▸ **PROBLEM DETAILS**: All pictures must be dropped, while the entries are given again word for word.

▸ **DATA TO EXAMINE**:
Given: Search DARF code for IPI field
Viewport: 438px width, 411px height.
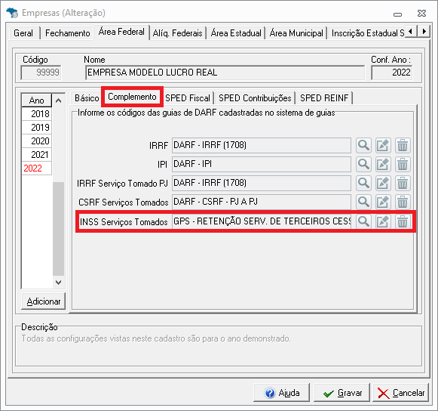Looking at the screenshot, I should tap(363, 165).
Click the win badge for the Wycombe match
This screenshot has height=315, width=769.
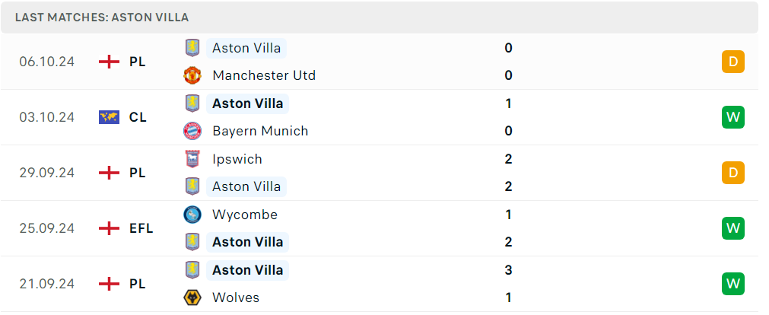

▸ **EXERCISE ANSWER**:
Given: Search DARF code for IPI field
Viewport: 438px width, 411px height.
Looking at the screenshot, I should tap(363, 165).
Click the win badge for the Wycombe match
This screenshot has height=315, width=769.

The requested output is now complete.